Stored records:

Start of Block

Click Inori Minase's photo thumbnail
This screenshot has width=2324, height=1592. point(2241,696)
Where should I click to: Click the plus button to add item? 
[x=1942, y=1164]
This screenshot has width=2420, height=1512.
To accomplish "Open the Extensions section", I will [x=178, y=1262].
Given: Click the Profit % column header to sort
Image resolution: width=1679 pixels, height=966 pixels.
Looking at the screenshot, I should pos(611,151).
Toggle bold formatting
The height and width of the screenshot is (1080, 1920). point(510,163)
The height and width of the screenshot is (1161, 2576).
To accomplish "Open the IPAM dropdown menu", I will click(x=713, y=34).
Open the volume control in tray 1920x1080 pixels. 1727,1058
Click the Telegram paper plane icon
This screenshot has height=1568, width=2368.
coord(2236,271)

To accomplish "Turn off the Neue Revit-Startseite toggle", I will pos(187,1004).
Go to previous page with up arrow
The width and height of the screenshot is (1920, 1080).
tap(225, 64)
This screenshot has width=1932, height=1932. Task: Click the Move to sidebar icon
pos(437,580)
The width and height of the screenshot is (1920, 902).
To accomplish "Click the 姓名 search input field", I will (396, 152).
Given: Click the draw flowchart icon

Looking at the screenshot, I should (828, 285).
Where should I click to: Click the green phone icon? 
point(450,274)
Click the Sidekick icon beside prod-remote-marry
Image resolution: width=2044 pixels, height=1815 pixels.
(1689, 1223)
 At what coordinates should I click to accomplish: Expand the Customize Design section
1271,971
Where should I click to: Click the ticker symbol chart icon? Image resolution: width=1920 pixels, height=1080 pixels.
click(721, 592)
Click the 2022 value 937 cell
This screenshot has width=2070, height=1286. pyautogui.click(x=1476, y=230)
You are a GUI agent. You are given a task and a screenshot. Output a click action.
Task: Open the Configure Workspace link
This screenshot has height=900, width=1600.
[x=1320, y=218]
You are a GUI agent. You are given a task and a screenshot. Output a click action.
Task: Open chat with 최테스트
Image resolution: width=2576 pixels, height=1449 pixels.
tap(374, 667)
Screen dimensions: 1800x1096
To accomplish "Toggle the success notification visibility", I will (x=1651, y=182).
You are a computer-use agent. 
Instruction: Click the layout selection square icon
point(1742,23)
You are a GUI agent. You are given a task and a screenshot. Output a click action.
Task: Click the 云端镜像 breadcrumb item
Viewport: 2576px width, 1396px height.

End of Block

PROMPT
All of the entries above should be written out again exactly.

OUTPUT
Click Inori Minase's photo thumbnail
This screenshot has width=2324, height=1592. point(2241,696)
Where should I click to: Click the plus button to add item? 
[x=1942, y=1164]
This screenshot has width=2420, height=1512.
To accomplish "Open the Extensions section", I will [x=178, y=1262].
Given: Click the Profit % column header to sort
Image resolution: width=1679 pixels, height=966 pixels.
Looking at the screenshot, I should pos(611,151).
Toggle bold formatting
The height and width of the screenshot is (1080, 1920). point(510,163)
The height and width of the screenshot is (1161, 2576).
To accomplish "Open the IPAM dropdown menu", I will click(x=713, y=34).
Open the volume control in tray 1920x1080 pixels. 1727,1058
Click the Telegram paper plane icon
This screenshot has height=1568, width=2368.
coord(2236,271)

To accomplish "Turn off the Neue Revit-Startseite toggle", I will pos(187,1004).
Go to previous page with up arrow
The width and height of the screenshot is (1920, 1080).
tap(225, 64)
This screenshot has width=1932, height=1932. Task: Click the Move to sidebar icon
pos(437,580)
The width and height of the screenshot is (1920, 902).
To accomplish "Click the 姓名 search input field", I will (396, 152).
Given: Click the draw flowchart icon

Looking at the screenshot, I should (828, 285).
Where should I click to: Click the green phone icon? 
point(450,274)
Click the Sidekick icon beside prod-remote-marry
Image resolution: width=2044 pixels, height=1815 pixels.
(1689, 1223)
 At what coordinates should I click to accomplish: Expand the Customize Design section
1271,971
Where should I click to: Click the ticker symbol chart icon? Image resolution: width=1920 pixels, height=1080 pixels.
click(721, 592)
Click the 2022 value 937 cell
This screenshot has width=2070, height=1286. pyautogui.click(x=1476, y=230)
You are a GUI agent. You are given a task and a screenshot. Output a click action.
Task: Open the Configure Workspace link
This screenshot has height=900, width=1600.
[x=1320, y=218]
You are a GUI agent. You are given a task and a screenshot. Output a click action.
Task: Open chat with 최테스트
Image resolution: width=2576 pixels, height=1449 pixels.
tap(374, 667)
Screen dimensions: 1800x1096
To accomplish "Toggle the success notification visibility", I will (x=1651, y=182).
You are a computer-use agent. 
Instruction: Click the layout selection square icon
point(1742,23)
You are a GUI agent. You are given a task and a screenshot. Output a click action.
Task: Click the 云端镜像 breadcrumb item
Viewport: 2576px width, 1396px height.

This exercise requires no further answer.